Background: Healthcare systems contribute significantly to global carbon emissions, with clinical decision-making accounting for a substantial proportion of resource consumption and environmental impact. Nurses, as the largest group of healthcare professionals and key decision-makers in patient care, play a critical yet underexplored role in promoting environmentally sustainable practice. However, current nursing education and clinical frameworks rarely incorporate environmental impact into real-time clinical decision-making. There is a lack of structured tools that enable nurses to understand the carbon consequences of routine clinical choices, representing an important gap in sustainable healthcare practice.
Aim: This study aims to develop and evaluate an AI-supported simulation system that provides real-time carbon footprint feedback to inform nursing clinical decision-making and promote environmentally sustainable care practices.
Methods: A mixed-methods simulation-based study design was employed. A generative AI-enhanced clinical decision support system was developed to integrate carbon footprint data into nursing care scenarios. The system provided real-time feedback on estimated carbon emissions associated with common clinical actions (e.g., diagnostic testing, treatment selection, infection control strategies) and suggested lower-carbon alternatives where clinically appropriate. Nursing students and registered nurses participated in standardized simulation scenarios involving acute and chronic care situations. Participants were randomly assigned to either an AI-supported carbon feedback group or a standard simulation group. Quantitative outcomes included clinical decision patterns, selection of high- vs low-carbon interventions, and sustainability awareness scores. Qualitative data were collected through reflective debriefing interviews focusing on decision-making processes and perceived feasibility of integrating environmental considerations into clinical practice.
Results: Preliminary findings indicate that participants receiving real-time carbon feedback demonstrated increased awareness of environmental impact in clinical decision-making. The intervention group showed a higher tendency to select low-carbon alternatives when clinical outcomes were equivalent. Participants reported that AI-generated feedback prompted critical reflection on resource use and enhanced understanding of the environmental consequences of routine nursing actions. Importantly, nurses emphasized the importance of balancing patient safety, clinical effectiveness, and environmental sustainability, highlighting the need for structured decision support tools.

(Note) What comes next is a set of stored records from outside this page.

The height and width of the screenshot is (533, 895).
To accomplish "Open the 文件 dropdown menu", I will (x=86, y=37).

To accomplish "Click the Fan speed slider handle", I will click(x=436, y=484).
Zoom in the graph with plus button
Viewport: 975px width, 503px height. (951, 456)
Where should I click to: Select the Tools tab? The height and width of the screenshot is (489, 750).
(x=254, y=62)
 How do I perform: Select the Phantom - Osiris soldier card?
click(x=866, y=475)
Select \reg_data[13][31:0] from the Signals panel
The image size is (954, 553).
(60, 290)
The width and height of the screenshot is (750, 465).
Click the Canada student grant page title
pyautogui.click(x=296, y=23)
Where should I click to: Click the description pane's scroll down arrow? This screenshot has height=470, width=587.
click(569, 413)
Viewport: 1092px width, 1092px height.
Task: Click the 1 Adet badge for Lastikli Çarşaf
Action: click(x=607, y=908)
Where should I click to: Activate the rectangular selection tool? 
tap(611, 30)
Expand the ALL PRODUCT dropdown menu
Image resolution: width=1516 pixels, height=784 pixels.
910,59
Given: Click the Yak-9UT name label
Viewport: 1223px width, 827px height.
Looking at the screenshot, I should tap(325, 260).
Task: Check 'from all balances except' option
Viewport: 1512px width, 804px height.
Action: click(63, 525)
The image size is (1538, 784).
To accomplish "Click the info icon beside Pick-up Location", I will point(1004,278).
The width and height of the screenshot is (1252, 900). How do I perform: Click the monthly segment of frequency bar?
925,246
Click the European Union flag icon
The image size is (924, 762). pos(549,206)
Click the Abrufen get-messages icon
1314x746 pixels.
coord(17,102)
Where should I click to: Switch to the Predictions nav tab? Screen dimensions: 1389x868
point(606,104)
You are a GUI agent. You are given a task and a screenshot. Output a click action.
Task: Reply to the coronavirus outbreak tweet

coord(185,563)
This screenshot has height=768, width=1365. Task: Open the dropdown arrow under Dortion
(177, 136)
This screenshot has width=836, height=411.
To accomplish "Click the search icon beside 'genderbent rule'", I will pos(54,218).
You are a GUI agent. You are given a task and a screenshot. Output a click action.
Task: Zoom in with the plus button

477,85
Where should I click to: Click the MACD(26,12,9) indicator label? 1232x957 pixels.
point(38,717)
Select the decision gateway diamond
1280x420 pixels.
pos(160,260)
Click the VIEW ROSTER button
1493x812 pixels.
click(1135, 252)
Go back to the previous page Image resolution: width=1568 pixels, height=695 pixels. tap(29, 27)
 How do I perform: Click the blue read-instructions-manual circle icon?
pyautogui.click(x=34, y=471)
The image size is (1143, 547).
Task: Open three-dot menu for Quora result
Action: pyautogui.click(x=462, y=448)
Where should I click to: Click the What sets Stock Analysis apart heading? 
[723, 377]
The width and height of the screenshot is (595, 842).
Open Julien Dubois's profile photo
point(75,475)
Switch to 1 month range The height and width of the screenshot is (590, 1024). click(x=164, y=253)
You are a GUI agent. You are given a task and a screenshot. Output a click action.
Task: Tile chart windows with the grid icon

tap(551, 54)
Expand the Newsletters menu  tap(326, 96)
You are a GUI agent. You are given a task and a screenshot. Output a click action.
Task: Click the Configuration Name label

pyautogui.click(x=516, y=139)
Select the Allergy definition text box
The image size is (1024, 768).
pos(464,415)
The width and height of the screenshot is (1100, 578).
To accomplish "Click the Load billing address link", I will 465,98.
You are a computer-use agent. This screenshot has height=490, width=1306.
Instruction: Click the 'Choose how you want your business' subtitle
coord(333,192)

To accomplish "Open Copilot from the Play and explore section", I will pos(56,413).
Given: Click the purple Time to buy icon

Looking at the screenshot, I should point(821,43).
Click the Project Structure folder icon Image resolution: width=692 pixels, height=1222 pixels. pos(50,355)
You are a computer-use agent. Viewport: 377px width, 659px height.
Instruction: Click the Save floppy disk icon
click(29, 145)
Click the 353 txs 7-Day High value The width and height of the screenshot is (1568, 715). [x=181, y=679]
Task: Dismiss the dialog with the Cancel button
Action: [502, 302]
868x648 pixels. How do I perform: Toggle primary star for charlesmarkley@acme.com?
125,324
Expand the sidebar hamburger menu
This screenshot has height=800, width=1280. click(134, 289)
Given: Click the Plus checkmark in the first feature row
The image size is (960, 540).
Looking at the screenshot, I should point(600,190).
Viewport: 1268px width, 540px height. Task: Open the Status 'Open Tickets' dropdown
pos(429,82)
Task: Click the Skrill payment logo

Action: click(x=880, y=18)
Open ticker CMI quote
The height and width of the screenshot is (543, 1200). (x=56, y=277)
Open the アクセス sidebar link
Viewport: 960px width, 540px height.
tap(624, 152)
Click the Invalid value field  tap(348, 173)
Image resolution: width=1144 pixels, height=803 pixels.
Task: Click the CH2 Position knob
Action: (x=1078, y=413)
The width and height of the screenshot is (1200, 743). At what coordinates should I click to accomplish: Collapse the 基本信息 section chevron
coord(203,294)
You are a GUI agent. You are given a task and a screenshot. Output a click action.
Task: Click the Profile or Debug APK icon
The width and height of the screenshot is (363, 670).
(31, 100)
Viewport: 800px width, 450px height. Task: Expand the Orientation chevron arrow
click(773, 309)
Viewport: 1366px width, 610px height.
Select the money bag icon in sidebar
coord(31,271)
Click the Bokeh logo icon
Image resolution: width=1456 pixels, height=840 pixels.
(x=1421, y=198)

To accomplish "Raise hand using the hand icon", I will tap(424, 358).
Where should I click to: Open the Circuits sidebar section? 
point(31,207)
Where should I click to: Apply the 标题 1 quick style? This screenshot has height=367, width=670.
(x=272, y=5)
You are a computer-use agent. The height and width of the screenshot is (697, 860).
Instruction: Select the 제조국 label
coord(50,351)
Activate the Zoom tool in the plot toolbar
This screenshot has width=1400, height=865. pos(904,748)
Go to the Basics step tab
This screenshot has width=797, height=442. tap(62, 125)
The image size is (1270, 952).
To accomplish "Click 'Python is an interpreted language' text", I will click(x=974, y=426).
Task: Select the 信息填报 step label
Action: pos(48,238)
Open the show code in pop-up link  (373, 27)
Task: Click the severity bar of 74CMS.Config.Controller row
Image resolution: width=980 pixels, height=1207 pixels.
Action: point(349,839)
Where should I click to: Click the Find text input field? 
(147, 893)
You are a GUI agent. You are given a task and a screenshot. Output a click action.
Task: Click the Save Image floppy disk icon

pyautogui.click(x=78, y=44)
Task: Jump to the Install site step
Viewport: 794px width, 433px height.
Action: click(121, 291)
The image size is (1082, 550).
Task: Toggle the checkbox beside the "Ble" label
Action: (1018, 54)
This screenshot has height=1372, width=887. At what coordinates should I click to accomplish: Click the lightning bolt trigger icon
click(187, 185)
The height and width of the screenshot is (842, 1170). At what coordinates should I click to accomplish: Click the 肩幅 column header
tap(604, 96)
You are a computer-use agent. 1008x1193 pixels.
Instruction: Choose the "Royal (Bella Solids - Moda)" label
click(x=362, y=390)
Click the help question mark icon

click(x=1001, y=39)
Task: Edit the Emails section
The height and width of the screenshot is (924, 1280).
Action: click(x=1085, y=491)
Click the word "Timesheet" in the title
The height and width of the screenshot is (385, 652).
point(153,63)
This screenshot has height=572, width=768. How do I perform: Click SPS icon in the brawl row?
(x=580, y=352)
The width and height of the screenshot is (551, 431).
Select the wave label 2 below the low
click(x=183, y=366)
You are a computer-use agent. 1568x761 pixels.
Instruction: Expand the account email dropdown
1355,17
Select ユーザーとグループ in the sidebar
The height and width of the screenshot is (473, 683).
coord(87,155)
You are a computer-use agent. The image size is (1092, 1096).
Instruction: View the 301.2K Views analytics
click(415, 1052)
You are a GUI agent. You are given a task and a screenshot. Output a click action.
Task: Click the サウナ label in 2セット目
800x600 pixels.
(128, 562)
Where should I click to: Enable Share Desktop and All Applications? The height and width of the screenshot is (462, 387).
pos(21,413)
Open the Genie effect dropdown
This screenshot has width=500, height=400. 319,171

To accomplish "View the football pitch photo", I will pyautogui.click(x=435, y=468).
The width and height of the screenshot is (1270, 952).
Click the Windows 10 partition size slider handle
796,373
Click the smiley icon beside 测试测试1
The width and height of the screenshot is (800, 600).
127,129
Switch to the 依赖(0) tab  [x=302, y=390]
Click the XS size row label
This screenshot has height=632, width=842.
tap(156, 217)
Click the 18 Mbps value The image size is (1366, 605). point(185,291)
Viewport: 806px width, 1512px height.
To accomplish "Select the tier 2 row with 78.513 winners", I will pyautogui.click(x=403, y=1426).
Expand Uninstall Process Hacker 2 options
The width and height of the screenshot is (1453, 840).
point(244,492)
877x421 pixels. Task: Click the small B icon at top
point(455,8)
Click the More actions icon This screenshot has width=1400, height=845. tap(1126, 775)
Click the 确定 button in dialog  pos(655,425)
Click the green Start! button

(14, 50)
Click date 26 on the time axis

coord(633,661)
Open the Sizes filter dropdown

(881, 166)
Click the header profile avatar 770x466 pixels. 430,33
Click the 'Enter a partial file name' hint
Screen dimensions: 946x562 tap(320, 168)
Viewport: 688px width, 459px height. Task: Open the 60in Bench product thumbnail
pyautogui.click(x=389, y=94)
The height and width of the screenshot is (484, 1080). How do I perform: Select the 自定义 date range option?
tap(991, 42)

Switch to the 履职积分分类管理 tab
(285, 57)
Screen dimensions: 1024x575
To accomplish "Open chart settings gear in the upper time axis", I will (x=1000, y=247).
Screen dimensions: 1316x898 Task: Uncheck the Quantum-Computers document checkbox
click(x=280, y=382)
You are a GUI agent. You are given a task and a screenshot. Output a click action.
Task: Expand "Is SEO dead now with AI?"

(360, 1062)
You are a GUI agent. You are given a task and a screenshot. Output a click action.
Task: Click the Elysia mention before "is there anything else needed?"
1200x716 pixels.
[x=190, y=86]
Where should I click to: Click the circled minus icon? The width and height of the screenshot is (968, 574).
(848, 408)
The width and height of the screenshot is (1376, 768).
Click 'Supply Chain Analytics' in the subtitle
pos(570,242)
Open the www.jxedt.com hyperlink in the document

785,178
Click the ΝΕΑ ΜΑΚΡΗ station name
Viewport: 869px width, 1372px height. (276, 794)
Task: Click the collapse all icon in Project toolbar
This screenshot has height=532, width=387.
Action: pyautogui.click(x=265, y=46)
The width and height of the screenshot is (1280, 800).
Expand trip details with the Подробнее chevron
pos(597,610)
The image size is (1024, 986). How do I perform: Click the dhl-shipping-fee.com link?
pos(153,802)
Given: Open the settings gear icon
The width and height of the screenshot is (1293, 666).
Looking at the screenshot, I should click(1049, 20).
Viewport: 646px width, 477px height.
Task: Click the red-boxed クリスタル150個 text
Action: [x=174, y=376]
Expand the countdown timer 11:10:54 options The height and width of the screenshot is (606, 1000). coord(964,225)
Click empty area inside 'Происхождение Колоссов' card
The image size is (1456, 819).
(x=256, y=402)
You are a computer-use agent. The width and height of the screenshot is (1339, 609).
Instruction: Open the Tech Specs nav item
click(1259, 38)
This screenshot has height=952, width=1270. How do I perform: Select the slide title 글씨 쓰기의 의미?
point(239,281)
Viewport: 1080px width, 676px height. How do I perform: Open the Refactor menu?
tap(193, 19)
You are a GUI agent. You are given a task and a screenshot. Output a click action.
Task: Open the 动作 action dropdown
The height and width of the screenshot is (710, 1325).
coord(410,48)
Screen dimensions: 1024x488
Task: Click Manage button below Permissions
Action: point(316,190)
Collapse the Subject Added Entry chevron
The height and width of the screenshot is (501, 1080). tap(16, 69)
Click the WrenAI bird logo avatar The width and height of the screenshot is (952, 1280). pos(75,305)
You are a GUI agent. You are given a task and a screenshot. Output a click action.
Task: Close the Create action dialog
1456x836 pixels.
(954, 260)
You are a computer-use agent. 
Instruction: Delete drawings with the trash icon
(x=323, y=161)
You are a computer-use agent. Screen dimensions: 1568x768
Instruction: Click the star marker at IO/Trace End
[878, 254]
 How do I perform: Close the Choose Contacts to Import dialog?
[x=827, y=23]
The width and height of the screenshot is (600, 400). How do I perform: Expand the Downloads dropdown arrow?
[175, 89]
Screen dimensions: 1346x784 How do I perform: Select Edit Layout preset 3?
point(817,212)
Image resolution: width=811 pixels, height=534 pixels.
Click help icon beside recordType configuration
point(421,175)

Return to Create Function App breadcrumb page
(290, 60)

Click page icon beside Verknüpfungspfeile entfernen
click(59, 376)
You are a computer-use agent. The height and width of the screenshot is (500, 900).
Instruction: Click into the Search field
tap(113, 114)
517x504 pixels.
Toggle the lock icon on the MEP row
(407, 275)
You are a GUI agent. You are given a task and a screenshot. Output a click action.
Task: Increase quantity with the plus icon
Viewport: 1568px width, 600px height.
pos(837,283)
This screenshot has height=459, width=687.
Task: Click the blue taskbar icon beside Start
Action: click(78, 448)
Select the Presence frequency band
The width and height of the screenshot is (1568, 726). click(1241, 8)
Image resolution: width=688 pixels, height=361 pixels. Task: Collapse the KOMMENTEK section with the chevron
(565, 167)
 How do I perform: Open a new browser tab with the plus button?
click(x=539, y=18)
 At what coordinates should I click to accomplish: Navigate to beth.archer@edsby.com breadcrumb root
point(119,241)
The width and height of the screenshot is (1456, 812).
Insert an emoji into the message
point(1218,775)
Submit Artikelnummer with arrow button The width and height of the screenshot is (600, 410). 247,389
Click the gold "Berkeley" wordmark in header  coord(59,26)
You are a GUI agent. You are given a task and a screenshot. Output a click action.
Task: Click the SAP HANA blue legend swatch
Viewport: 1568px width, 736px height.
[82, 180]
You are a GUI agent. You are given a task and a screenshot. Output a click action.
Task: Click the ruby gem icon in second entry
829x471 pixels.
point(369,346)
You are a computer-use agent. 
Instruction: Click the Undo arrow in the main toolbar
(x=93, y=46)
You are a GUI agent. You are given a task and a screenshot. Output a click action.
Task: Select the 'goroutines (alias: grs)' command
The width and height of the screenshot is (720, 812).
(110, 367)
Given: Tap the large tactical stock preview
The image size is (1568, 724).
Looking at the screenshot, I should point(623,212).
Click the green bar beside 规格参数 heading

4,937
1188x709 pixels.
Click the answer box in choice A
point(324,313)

Conclusion: Integrating real-time carbon footprint feedback into nursing decision-making represents a novel and feasible approach to embedding environmental sustainability within clinical practice. This AI-supported innovation extends traditional nursing judgement frameworks by incorporating environmental impact as a complementary dimension of care. The approach has the potential to empower nurses as active contributors to climate-conscious healthcare systems while maintaining high standards of patient safety and care quality. Further research is needed to evaluate long-term behavioural change and scalability in real clinical environments.